L'opportunité irremplaçable

Le grand succès des États-Unis après la guerre est souvent attribué à l'essor de l'enseignement supérieur. Avant même le conflit, les États-Unis accueillaient des scientifiques fuyant les régimes oppressifs qui dominaient l'Europe. Les physiciens, dont les contributions furent cruciales pour le projet Manhattan, qui permit le développement de la bombe atomique, et bien d'autres, s'installèrent d'abord en Amérique.
La collaboration entre scientifiques européens et américains enrichit les communautés universitaires et eut un impact majeur sur les développements scientifiques d'après-guerre. L'enseignement supérieur américain connut alors une croissance impressionnante : entre 1945 et 1975, le nombre d'établissements universitaires tripla, le nombre d'enseignants augmenta de 400 % et le nombre d'étudiants de 500 %. Le GI Bill, qui finançait les frais de scolarité et les bourses des anciens combattants, y contribua. En seulement deux ans, les candidats à ce programme constituèrent près de la moitié des étudiants de l'enseignement supérieur.
La recherche a également bénéficié d'un soutien public massif après la publication du rapport « Science : la frontière sans fin » de 1945, qui proposait un soutien gouvernemental à la science fondamentale en temps de paix. Enfin, la loi de 1958 sur l'éducation dans le domaine de la défense nationale a permis au gouvernement fédéral de financer directement l'éducation, éliminant ainsi le recours aux contrats de recherche.
Cette stratégie a été cruciale pour la transformation des États-Unis en superpuissance hégémonique et a façonné leur société, ouvrant des opportunités aux talents et favorisant la méritocratie, conformément à la promesse d’Harry Truman d’éliminer les obstacles aux opportunités éducatives fondées sur l’ascendance.
Après quatre-vingts ans d'administrations successives, Trump assiste à une rupture avec cette politique, qu'il avait déjà tentée lors de son premier mandat en attaquant les institutions universitaires, une politique qui avait ensuite été rejetée par le Congrès. Trump affirme que la liberté académique, censée protéger les professeurs et les chercheurs des ingérences politiques, est conditionnée dans les universités les plus prestigieuses par un gauchisme éveillé . Or, c'est lui qui, en réalité, veut la limiter, avec une stratégie anti-science qui pénalise l'ensemble du système. Selon le magazine Forbes , la tentative de Trump de punir les institutions qu'il considère comme éveillées en réduisant les subventions de recherche s'avère tragique pour toutes les universités, même dans les États républicains. En seulement six mois, elle a touché plus de 600 universités, déjà pénalisées par des restrictions de visa pour les étudiants étrangers, qui leur constituaient une source importante de financement.

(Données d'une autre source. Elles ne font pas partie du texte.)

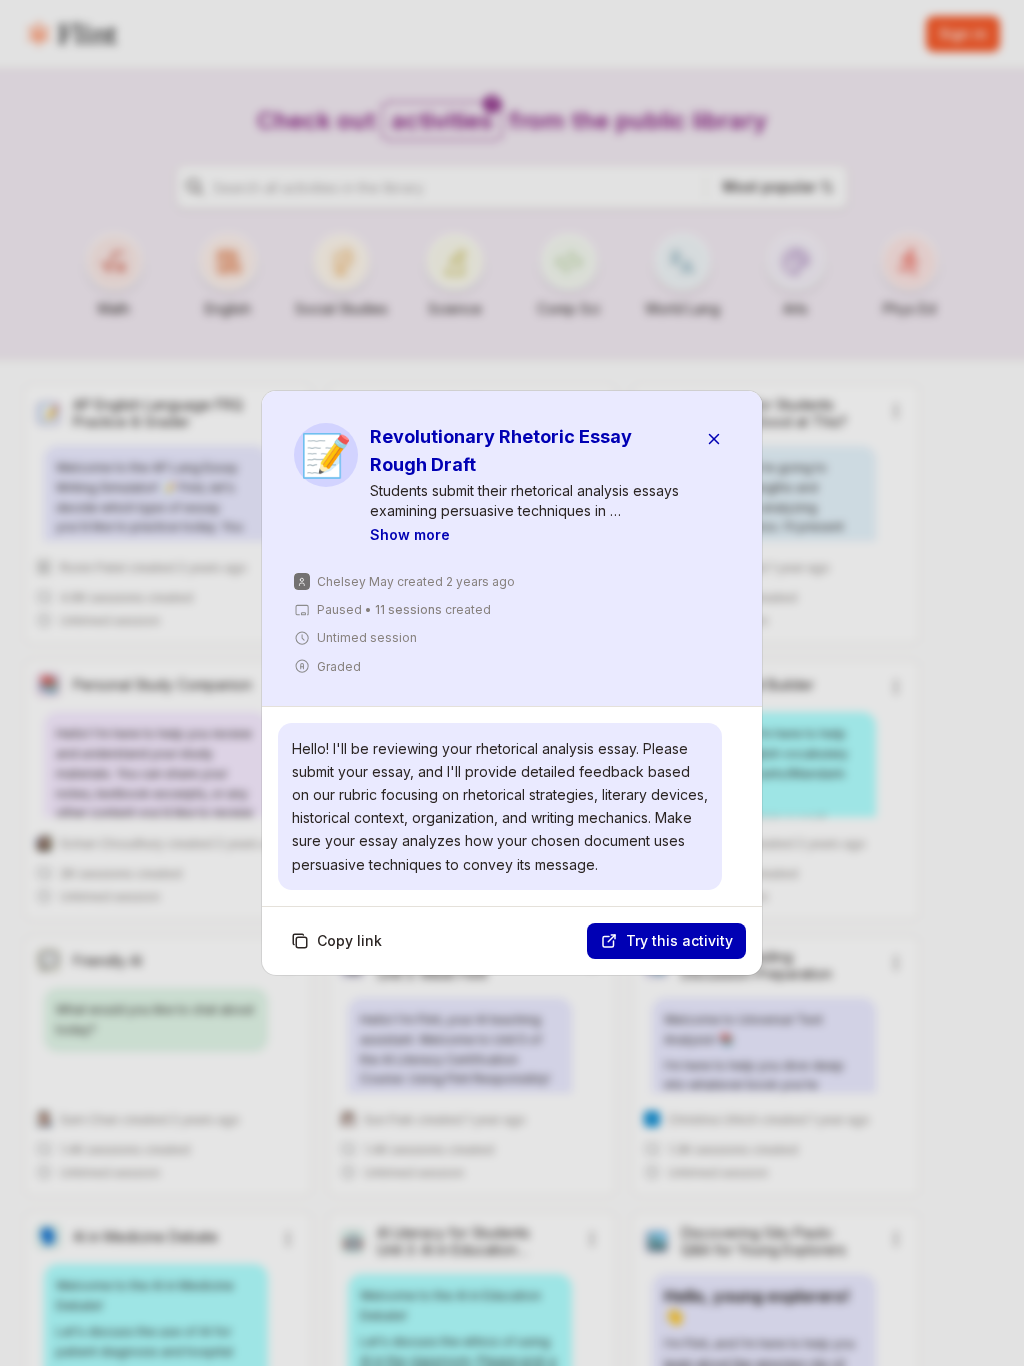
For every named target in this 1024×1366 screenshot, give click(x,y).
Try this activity (679, 940)
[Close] (714, 439)
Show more (410, 534)
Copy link (349, 940)
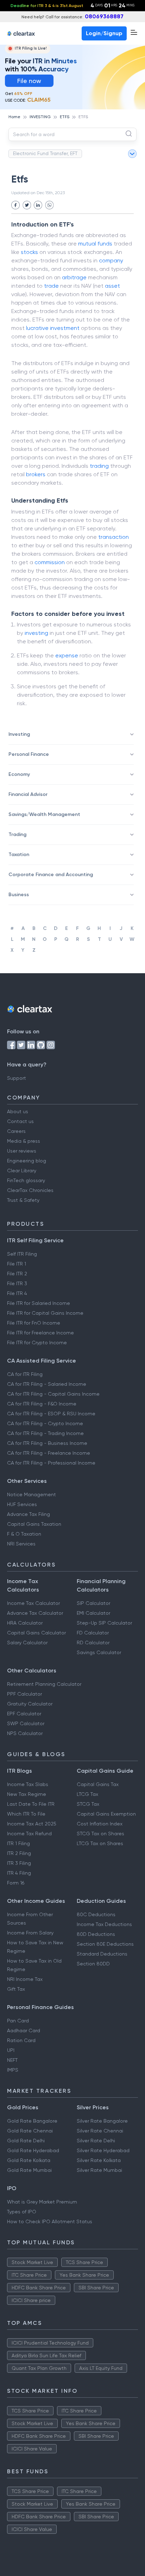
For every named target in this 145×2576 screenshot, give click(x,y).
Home (14, 116)
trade (51, 285)
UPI (10, 2050)
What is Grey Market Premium (42, 2202)
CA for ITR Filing (25, 1374)
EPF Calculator (24, 1713)
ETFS (64, 116)
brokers (35, 474)
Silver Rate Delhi (96, 2140)
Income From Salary (30, 1933)
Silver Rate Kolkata (99, 2160)
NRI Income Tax (25, 1979)
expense (66, 655)
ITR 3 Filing (19, 1863)
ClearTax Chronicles (30, 1190)
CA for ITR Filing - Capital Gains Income (53, 1394)
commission (49, 562)
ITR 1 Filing (18, 1843)
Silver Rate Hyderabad (103, 2150)
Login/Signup (104, 33)
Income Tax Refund (29, 1833)
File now (29, 80)
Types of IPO (21, 2211)
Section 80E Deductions (105, 1944)
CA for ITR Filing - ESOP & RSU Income (51, 1413)
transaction (113, 537)
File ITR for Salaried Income (38, 1303)
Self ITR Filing (22, 1254)
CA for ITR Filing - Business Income (47, 1443)
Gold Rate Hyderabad (33, 2150)
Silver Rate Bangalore (102, 2121)
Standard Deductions (102, 1954)
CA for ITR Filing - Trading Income (45, 1433)
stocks (29, 252)
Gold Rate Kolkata (28, 2160)
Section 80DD (93, 1963)
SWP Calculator (25, 1723)
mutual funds (95, 243)
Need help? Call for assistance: (72, 16)
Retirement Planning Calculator (44, 1684)
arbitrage (74, 277)
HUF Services (22, 1504)
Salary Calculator (27, 1642)
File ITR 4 (17, 1293)
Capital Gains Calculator (36, 1632)
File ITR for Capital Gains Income (45, 1313)
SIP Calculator (93, 1603)
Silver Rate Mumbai (99, 2170)
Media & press (23, 1141)
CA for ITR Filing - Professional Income (51, 1463)
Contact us (20, 1121)
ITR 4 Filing (19, 1873)
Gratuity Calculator (29, 1704)
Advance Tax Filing (28, 1514)
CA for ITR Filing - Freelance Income (48, 1453)
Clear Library (21, 1170)
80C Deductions (96, 1914)
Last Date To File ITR (31, 1804)
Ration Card (21, 2040)
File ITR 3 (17, 1283)
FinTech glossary (26, 1180)
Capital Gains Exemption (106, 1814)
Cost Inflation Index (99, 1823)
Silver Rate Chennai (100, 2131)
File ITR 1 (16, 1264)
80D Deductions (96, 1934)
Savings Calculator (99, 1652)
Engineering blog (26, 1160)
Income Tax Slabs (27, 1784)
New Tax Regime (26, 1794)
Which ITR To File (26, 1814)
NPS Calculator (25, 1733)
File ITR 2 (17, 1273)
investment (65, 328)
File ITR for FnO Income (33, 1323)
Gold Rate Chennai (30, 2131)
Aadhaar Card (23, 2030)
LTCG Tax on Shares (100, 1843)
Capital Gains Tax (98, 1784)
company (111, 260)
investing (36, 633)
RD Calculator (93, 1642)
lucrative (37, 328)
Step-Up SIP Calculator (104, 1623)
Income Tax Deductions (104, 1924)
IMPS (12, 2070)
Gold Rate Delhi (26, 2140)
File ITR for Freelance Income (40, 1332)
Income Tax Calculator (33, 1603)
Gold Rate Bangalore (32, 2121)
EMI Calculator (93, 1613)
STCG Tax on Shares (100, 1833)
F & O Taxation (24, 1534)
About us (17, 1111)
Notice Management (31, 1494)
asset (112, 285)
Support (16, 1078)
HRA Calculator (25, 1623)
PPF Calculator (24, 1694)
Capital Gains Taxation (34, 1524)
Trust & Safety (23, 1200)
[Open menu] (134, 32)
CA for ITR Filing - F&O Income (41, 1404)
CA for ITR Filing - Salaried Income (46, 1384)
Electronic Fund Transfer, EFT (45, 153)
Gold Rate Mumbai (29, 2170)
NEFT (12, 2060)
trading (99, 466)
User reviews (21, 1151)
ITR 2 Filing (19, 1853)
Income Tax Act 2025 (31, 1823)
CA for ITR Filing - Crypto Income (45, 1423)
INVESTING (40, 116)
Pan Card (18, 2020)
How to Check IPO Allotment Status (49, 2221)
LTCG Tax (87, 1794)
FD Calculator (93, 1632)
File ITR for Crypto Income (37, 1342)
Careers (16, 1131)
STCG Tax (88, 1804)
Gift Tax (16, 1989)
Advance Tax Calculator (35, 1613)
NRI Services (21, 1544)
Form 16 (15, 1883)
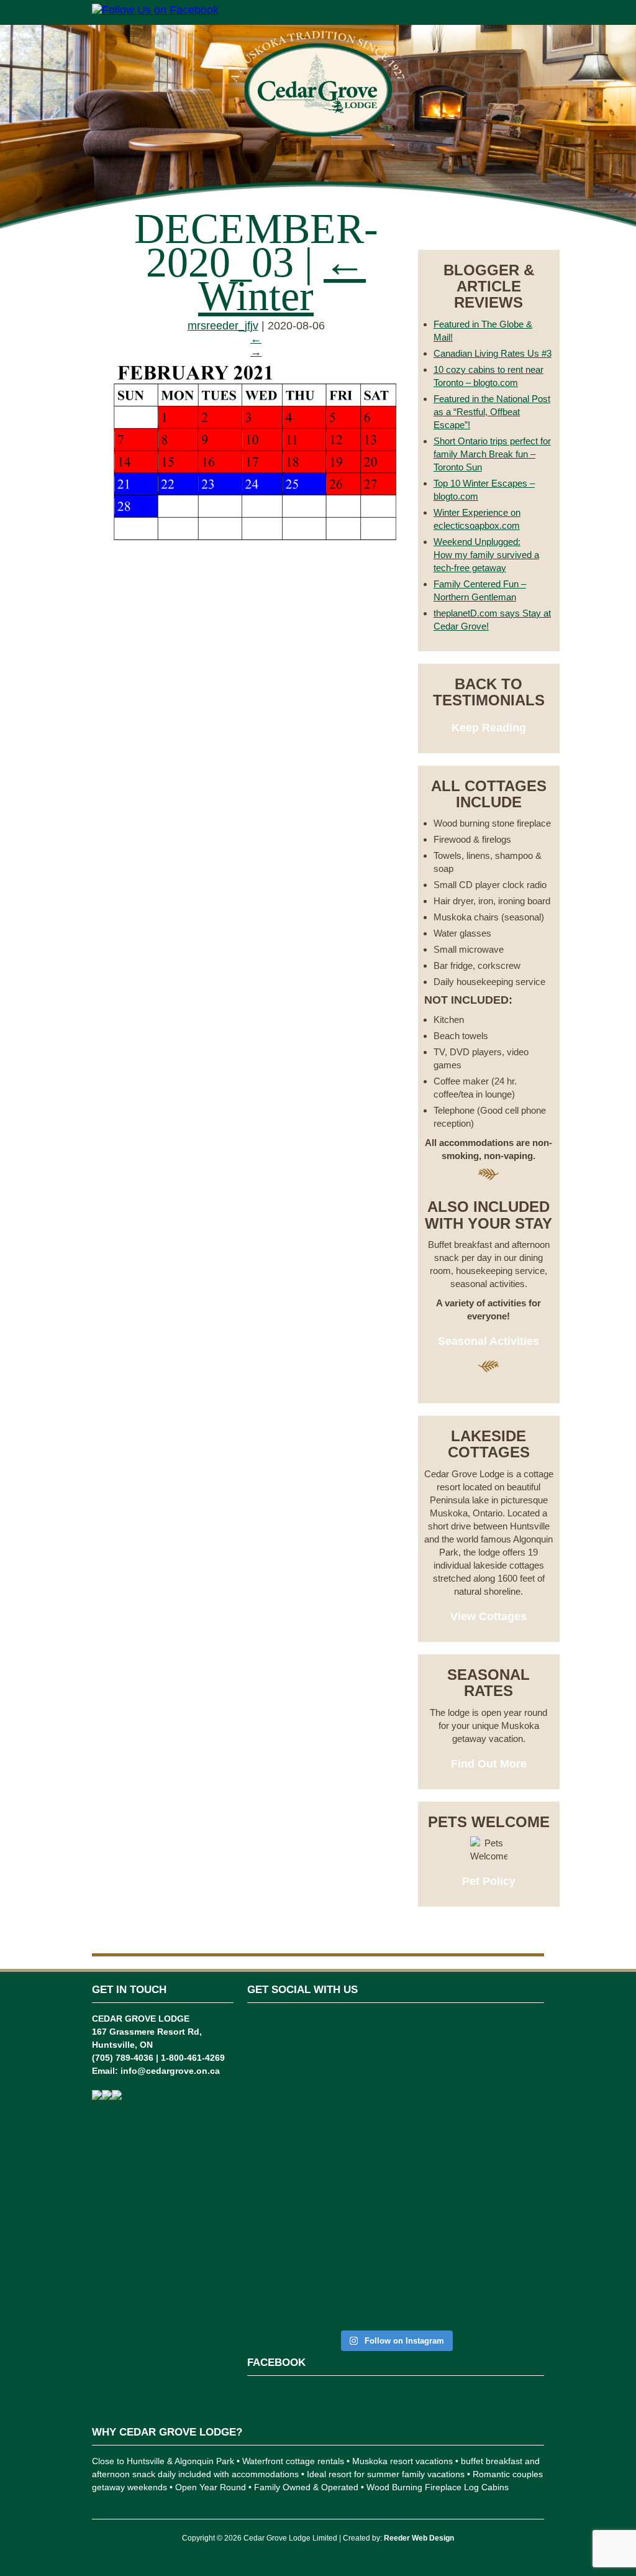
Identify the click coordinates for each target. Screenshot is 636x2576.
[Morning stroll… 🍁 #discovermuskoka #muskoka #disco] (471, 2090)
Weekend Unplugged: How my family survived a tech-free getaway (486, 554)
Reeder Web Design (419, 2538)
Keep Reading (489, 728)
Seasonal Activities (488, 1341)
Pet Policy (489, 1881)
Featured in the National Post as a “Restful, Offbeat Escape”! (492, 411)
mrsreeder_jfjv (223, 325)
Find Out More (489, 1764)
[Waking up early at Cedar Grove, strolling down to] (522, 2170)
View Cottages (488, 1616)
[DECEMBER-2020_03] (255, 546)
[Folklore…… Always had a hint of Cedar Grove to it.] (421, 2149)
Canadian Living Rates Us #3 (493, 353)
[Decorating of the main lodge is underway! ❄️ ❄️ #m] (269, 2103)
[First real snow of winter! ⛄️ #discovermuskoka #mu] (320, 2098)
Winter (282, 279)
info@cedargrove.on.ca (170, 2071)
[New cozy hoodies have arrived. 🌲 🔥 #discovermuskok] (370, 2124)
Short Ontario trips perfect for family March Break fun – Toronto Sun (492, 454)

Il est paradoxal qu'à l'heure où les États-Unis misent sur les droits de douane pour renforcer leur capacité industrielle, ils encouragent des politiques qui réduisent et découragent l'investissement dans la recherche technologique. Cela est d'autant plus vrai qu'en pourcentage du PIB, des pays comme la Corée du Sud investissent bien plus que les États-Unis dans la recherche. Par conséquent, on assiste à un exode des professeurs et chercheurs américains. Douze États membres ont écrit à la Commission européenne pour exiger des mesures concrètes d'accueil et l'octroi de visas spéciaux pour attirer les universitaires américains, et de nombreuses universités européennes ont déjà créé des programmes pour accueillir ceux qui souhaitent s'installer en Europe.
Je sais, de source sûre, que certains considèrent le Portugal comme la destination idéale. C'est un créneau unique, qui pourrait être partiellement alloué au budget de la défense et donnerait un nouvel élan à notre système technico-scientifique. Si les universités et les centres de recherche manquent de ressources, il appartient au gouvernement de créer les conditions nécessaires.